The savage massacres which marked the capture of Port Arthur were not the first, nor will they be the last which will disgrace the conduct of troops calling themselves civilized. English troops were guilty of similar massacre in the Peninsular campaign, at least one time in the Crimea, and repeatedly in suppressing rebellion in India. Our own troops in the west have been stung to ruthless massacre by the discovery of their tortured dead in Indian villages. Fort Pillow gave ghastly proof of the readiness to butcher in our war. French troops in Algeria, New Zealand colonists in suppressing a Maori rising, and Boers in South Africa have slaughtered without mercy. These occasions neither palliate nor excuse barbarity. It is wrong in all races, and in all races from time to time it will come to the surface. The amazing fact about Japan is that it is the first Asiatic nation in all history which has fought any battles and conducted any military operations without massacre. The slaughter or slavery of surrendered troops has been the unbroken rule of Asiatic warfare for centuries. Japan has actually been able to reverse the practice and habit of generations, to school its soldiers to mercy, and even in the present instance it has been followed, as Wellington’s massacres in the Peninsula never were, by investigation and an attempt at repressing like disorder in the future.
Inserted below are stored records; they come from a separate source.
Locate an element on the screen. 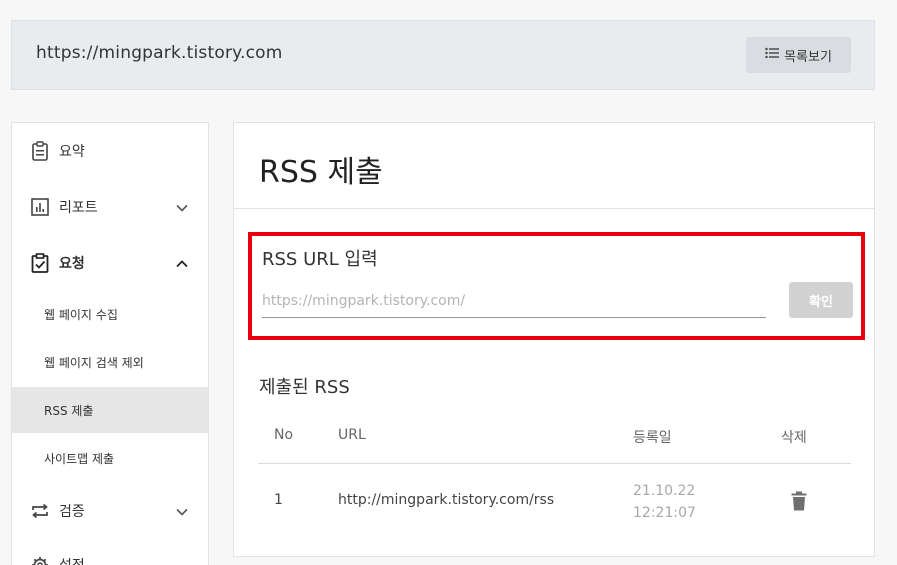 The height and width of the screenshot is (565, 897). chevron-up-icon is located at coordinates (182, 264).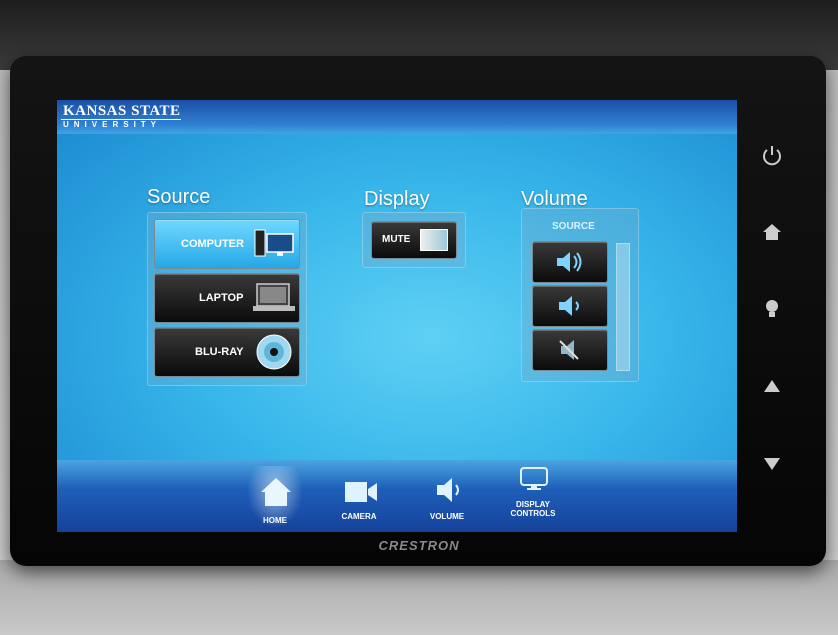  I want to click on volume-panel: SOURCE, so click(580, 295).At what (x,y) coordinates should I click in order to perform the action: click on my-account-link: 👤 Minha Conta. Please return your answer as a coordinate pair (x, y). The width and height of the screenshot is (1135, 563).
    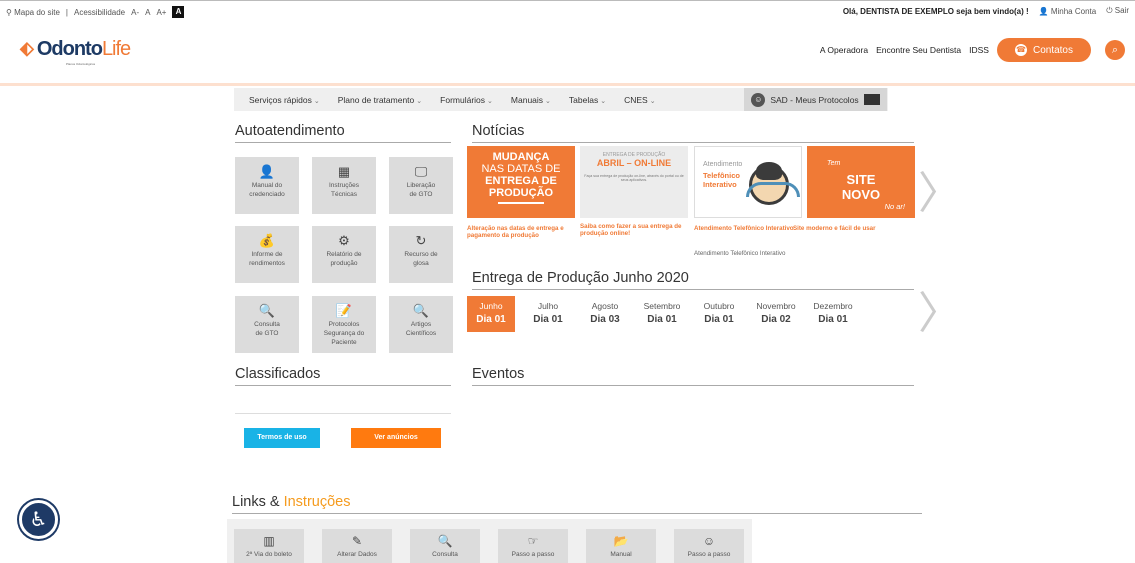
    Looking at the image, I should click on (1068, 12).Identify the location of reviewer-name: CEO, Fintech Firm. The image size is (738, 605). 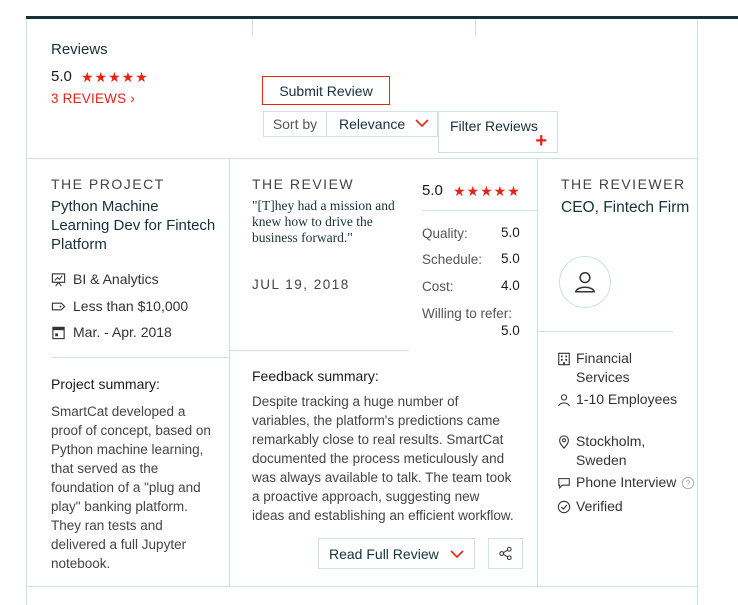
(626, 208).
As an indication of the trend of thought of Chinese newspapers, and of ignorance of the Chinese people concerning the truth of the war, it is amusing to note the report of one of the vernacular papers on the fall of Port Arthur. This paper editorially says:—“In allowing the Japanese to take Port Arthur, General Tso was actuated by motives of the deepest strategy, and the able manner in which he attained his end, without allowing his opponents to penetrate his designs, stamps him as one of the greatest military commanders China has ever seen. Knowing Peking to be the ultimate goal of the Japanese, General Tso was satisfied that should a too obstinate resistance be offered at any point, the Japanese would leave the Chinese unconquered in his rear, and would push on to the capital; whereas, if an important place like Port Arthur should fall into their hands, the little men would enjoy the sensation as they would a new toy, and it would delay them in their march while the road to Peking was rendered impregnable. General Tso, therefore, inflicted all the loss possible upon the Japanese, without allowing them to be absolutely discouraged, and then when defeat was staring his opponents in the face, gave the signal to his troops to retreat, which they did in good order. So great was the loss of the Japanese, that it was not until some hours after the last Chinese soldier had departed, that they ventured to enter the forts.

“General Tso displayed marked military skill in his defensive tactics, and by ordering half-charges of powder to be used in the big guns, and filling the shell and torpedoes with sand, deluded the innocent commander of the Japanese fleet into the belief that the defenses and sea forts of Port Arthur were innocuous. As a result the Japanese fleet boldly ventured close to the forts and within the line of the torpedo defenses, and before they discovered their mistake three men-of-war, seven transports, and twenty-one torpedo boats were sunk by the Chinese fire and submarine mines. The result of General Tso’s actions prove, as we have always maintained, that it is inadvisable for China to employ other than native commanders in the present war. In hand-to-hand combats the savage and flesh-eating Fanquoi is physically superior to our men, but no man other than one conversant with the military wisdom of our enlightened race could have planned and brought to a successful conclusion the train of events which ended in the offering of Port Arthur as a bait to our diminutive opponents.”

From a military point of view, the capture of Port Arthur by the Japanese was an event of the first importance, while its moral effect and its consequent influence upon the diplomatic situation was very great. It transferred from one side to the other all the advantages of a fully equipped arsenal and dockyard, occupying a commanding strategical position, and therefore modified all the conditions, naval as well as military, of the campaign. It made the defense more hopeless than ever, and extended the chain of Chinese disaster.